Correct but gone with the wind. See this post how the BE requirements of the FDA evolved.

❝ Do you know how the FDA bounded the "global" α & β before 1984?


α was always 0.05. In the – very – early days of the CI-inclusion approach some people wrongly used a 95% CI, which actually implies α 0.025. As the name tells the FDA’s 80/20 rule required ≥80% power or β ≤20%. Nowadays post hoc (a posteriori, retrospective) power is irrelevant. Power (1–β) is important only in designing a study where in most jurisdictions 80–90% (β 10–20%) are recommended. This allows to answer your original question:

❝ ❝ ❝ What is the largest α & β allowed by FDA?


α 0.05 (since it is fixed in the method) and β is not assessed. It can be very high (i.e., low “power”) if the assumptions leading to the sample size were not realized in the study (e.g., larger deviation of T from R and/or higher variability than assumed, higher number of dropouts than anticipated). However, quoting ElMaestro:

Being lucky is not a crime.

On the other hand, a very high producer’s risk in designing a study is like gambling and against ICH E9:

The number of subjects in a clinical trial should always be large enough to provide a reliable answer to the questions addressed.
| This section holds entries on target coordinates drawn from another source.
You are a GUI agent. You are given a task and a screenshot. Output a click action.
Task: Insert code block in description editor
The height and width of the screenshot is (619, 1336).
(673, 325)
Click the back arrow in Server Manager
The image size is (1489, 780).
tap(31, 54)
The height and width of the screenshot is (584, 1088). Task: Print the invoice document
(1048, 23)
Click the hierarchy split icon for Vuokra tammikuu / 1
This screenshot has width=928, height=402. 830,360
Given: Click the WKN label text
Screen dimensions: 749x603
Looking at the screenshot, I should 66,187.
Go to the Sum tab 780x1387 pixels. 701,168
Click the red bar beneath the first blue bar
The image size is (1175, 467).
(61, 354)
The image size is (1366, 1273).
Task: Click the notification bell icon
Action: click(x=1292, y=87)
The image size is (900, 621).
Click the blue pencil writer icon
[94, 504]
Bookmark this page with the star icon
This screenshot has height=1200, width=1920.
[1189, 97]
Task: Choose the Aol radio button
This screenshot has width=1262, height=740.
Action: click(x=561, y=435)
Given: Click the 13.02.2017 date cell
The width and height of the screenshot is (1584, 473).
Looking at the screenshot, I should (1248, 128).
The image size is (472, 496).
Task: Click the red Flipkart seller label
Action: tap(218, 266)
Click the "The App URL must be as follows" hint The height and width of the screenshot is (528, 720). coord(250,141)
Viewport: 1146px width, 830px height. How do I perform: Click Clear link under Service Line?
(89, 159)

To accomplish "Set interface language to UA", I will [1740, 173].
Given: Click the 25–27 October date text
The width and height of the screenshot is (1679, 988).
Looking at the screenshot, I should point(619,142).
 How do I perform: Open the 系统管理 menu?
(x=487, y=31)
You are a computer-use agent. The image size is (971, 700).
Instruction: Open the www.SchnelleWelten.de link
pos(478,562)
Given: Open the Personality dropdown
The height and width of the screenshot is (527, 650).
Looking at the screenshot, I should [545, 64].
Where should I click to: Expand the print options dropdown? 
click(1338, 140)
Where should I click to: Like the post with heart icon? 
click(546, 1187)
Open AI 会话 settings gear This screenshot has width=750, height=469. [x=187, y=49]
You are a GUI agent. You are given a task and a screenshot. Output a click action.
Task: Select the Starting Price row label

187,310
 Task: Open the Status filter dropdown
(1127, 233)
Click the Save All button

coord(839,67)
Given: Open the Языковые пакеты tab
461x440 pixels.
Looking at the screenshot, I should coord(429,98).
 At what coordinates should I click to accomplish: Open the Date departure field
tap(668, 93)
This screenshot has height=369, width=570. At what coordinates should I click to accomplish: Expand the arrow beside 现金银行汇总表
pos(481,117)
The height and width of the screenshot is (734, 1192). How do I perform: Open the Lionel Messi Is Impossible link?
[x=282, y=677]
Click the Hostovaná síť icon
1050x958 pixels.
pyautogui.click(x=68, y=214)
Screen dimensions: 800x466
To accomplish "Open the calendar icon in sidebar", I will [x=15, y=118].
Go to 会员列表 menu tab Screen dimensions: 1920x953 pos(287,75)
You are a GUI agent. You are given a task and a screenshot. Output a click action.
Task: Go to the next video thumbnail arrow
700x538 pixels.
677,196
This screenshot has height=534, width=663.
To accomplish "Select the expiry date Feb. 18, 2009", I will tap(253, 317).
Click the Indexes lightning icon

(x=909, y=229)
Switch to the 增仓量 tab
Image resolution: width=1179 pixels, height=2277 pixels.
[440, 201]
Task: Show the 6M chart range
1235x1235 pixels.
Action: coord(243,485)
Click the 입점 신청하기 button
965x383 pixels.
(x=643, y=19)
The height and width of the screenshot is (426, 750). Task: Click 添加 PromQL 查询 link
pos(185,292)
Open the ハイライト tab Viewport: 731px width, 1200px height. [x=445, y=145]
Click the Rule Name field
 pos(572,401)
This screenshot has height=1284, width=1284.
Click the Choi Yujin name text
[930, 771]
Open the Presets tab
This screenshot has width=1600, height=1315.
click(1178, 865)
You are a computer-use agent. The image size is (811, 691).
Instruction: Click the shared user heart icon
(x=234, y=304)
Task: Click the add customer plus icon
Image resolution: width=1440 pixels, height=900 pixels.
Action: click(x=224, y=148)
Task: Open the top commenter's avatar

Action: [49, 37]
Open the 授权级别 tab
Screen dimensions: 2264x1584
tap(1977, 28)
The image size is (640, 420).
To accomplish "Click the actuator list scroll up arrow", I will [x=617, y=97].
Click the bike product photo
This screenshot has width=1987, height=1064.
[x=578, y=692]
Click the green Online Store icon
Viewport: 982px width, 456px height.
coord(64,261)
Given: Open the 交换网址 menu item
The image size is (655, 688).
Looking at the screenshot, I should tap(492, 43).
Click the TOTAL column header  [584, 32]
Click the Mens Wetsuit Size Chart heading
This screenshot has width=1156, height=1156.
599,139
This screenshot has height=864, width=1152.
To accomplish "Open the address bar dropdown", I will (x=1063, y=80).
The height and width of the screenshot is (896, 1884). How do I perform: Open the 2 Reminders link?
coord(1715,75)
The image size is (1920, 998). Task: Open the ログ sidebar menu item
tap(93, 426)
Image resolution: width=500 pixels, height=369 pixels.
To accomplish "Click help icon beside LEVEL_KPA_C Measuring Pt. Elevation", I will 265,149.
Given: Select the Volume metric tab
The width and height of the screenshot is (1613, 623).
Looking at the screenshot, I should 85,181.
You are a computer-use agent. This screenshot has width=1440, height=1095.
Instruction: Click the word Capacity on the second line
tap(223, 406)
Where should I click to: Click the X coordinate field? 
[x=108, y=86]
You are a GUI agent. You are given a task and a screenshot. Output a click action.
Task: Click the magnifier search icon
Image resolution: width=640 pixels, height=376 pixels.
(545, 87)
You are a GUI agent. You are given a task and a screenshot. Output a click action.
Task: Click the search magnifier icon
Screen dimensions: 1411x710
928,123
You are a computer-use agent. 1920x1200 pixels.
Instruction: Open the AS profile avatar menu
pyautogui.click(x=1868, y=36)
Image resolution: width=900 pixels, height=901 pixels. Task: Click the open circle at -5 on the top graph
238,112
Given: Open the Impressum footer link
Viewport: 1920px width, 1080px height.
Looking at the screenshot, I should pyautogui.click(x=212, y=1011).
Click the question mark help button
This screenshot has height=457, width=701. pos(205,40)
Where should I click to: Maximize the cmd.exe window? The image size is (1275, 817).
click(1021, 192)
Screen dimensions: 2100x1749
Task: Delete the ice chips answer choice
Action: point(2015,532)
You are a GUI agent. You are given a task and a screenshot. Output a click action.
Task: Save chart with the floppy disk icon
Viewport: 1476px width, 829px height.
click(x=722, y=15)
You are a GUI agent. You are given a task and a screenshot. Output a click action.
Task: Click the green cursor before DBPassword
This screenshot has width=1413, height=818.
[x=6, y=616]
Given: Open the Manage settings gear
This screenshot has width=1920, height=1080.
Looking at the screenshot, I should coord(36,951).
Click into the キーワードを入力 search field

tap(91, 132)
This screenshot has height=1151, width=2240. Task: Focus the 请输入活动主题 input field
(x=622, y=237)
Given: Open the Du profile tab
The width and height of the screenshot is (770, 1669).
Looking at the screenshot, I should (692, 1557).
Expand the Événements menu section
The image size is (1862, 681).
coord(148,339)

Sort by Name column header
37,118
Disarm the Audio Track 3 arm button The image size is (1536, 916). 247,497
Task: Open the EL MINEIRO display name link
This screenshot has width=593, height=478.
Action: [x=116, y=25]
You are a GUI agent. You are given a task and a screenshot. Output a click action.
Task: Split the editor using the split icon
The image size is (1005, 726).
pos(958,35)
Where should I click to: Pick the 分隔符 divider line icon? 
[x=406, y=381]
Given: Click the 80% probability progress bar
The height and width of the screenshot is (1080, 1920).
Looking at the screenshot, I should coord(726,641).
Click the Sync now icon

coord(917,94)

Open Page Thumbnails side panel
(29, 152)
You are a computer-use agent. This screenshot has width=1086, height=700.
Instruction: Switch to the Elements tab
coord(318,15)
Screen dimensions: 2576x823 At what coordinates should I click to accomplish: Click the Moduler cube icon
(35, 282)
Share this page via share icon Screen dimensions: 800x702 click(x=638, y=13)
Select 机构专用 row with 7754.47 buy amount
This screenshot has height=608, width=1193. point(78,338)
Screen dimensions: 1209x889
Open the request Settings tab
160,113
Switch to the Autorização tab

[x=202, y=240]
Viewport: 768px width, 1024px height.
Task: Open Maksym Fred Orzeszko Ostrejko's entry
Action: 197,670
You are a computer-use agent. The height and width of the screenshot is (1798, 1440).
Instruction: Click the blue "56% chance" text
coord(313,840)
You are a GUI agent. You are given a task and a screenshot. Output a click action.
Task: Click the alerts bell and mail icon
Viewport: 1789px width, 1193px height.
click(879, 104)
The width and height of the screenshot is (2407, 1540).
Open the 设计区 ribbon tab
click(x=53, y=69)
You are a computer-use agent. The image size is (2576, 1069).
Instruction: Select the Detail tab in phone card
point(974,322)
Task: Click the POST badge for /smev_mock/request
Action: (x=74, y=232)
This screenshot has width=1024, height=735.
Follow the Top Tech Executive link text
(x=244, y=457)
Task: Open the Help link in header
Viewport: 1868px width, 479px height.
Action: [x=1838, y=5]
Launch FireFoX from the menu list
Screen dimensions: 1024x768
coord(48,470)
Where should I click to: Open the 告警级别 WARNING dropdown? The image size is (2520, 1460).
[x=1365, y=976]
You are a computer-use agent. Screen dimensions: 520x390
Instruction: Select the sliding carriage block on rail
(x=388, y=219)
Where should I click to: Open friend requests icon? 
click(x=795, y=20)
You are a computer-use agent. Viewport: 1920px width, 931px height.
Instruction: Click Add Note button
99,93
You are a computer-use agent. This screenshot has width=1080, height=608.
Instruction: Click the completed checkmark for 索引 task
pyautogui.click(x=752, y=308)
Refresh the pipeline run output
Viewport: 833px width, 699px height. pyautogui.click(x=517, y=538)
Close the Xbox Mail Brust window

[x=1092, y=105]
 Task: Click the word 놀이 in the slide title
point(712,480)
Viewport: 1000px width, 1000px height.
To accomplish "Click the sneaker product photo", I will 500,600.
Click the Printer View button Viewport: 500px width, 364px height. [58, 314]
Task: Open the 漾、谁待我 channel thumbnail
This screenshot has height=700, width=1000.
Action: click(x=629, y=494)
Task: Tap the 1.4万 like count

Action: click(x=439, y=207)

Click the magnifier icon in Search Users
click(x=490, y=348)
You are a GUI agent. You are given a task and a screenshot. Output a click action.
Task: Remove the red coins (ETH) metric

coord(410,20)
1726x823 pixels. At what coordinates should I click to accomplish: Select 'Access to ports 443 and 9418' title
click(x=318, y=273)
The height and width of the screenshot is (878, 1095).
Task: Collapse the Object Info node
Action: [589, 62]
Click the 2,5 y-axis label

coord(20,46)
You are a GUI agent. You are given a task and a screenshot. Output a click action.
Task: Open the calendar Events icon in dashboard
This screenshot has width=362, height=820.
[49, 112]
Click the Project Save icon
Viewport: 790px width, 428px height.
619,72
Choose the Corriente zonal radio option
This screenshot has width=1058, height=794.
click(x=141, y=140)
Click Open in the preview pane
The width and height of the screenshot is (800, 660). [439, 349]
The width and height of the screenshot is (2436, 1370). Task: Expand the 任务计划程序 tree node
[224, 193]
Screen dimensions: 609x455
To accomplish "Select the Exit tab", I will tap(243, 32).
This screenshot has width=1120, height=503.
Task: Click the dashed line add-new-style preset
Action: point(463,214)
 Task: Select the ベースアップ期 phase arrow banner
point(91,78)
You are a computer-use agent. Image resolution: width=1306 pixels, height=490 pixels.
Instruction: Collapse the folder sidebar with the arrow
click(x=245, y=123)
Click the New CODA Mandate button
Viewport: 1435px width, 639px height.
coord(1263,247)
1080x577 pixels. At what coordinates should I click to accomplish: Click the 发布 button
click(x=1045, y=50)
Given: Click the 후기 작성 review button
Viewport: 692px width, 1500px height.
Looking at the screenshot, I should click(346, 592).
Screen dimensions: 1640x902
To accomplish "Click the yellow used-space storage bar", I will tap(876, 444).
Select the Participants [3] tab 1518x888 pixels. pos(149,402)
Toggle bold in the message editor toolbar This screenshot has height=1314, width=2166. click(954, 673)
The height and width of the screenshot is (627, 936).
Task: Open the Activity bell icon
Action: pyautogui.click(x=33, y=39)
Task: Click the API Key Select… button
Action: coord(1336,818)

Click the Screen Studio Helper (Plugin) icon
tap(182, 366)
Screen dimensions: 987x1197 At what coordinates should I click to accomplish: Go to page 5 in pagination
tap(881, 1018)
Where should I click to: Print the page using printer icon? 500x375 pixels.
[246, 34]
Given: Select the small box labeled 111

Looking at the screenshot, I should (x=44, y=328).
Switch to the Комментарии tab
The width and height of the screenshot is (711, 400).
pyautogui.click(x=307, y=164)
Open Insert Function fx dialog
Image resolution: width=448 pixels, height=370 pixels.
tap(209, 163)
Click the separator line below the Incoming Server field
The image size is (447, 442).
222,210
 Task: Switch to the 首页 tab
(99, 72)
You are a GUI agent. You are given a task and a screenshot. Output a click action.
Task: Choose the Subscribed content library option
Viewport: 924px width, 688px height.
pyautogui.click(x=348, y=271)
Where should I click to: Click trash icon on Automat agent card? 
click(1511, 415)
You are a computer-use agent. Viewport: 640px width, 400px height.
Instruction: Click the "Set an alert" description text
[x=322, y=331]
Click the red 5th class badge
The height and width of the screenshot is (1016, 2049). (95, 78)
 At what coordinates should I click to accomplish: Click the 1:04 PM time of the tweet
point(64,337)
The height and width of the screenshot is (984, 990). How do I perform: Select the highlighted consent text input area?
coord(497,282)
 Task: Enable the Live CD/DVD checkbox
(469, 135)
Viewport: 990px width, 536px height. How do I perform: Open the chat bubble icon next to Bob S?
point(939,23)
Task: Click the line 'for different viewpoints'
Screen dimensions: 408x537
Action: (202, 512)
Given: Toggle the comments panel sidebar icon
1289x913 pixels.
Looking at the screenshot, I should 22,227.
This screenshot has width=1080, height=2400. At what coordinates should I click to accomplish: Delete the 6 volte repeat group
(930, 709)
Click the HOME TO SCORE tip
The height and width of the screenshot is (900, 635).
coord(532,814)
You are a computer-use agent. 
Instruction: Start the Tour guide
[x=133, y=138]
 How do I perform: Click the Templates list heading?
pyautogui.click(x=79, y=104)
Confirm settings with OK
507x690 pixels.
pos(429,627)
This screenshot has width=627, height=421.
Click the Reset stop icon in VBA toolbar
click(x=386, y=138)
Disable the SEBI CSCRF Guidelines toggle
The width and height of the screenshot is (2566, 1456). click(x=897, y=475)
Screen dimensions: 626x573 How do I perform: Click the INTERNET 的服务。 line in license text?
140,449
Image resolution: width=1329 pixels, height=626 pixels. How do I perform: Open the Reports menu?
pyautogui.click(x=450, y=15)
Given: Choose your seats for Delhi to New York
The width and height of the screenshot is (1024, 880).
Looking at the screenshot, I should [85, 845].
Hopefully such a protocol is rejected by the IEC.

❝ […] I am curious on "what kind of secret math technique" was happening behind-the-scenes that allowed 12 random-samples to be considered "good enough by FDA".


No idea. Rooted in Babylonian numbers? See also this post. For reference-scaling the FDA requires at least 24 subjects. A minimum sample 12 is recommended in all jurisdictions. IMHO, not based on statistics (large power for low variability and T/R close to 1) but out of the blue.


  1. Tmax is poor terminology. “T” denotes the absolute temperature in Kelvin whereas “t” stands for time. Hence, tmax should be used. ;-)
  2. If we use PK modeling instead of NCA we get indeed a continuous distribution. I never explored how it looks so far. In many cases Cmax/tmax is poorly fit.
  3. Brunner E, Munzel U. The Nonparametric Behrens-Fisher Problem: Asymptotic Theory and a Small Sample Approximation. Biometrical J. 2000; 42(1): 17–25.
    doi:10.1002/(SICI)1521-4036(200001)42:1<17::AID-BIMJ17>3.0.CO;2-U.
  4. Many, many years ago I wrote software for PK modeling (only NONLIN for mainframes was available in the early 1980s). The integrals for \(\int_{t=0}^{t=\infty}\) are trivial. However, less so when we stop sampling at a certain time and/or we have more than one compartment. I didn’t trust in my calculus and at the end I tried the whizz wheel. Funny way of proofing things.
  5. Pereira LM. Bioequivalence testing by statistical shape analysis. J Pharmacokin Pharmacodyn. 2007; 34(4): 451–84. doi:10.1007/s10928-007-9055-3.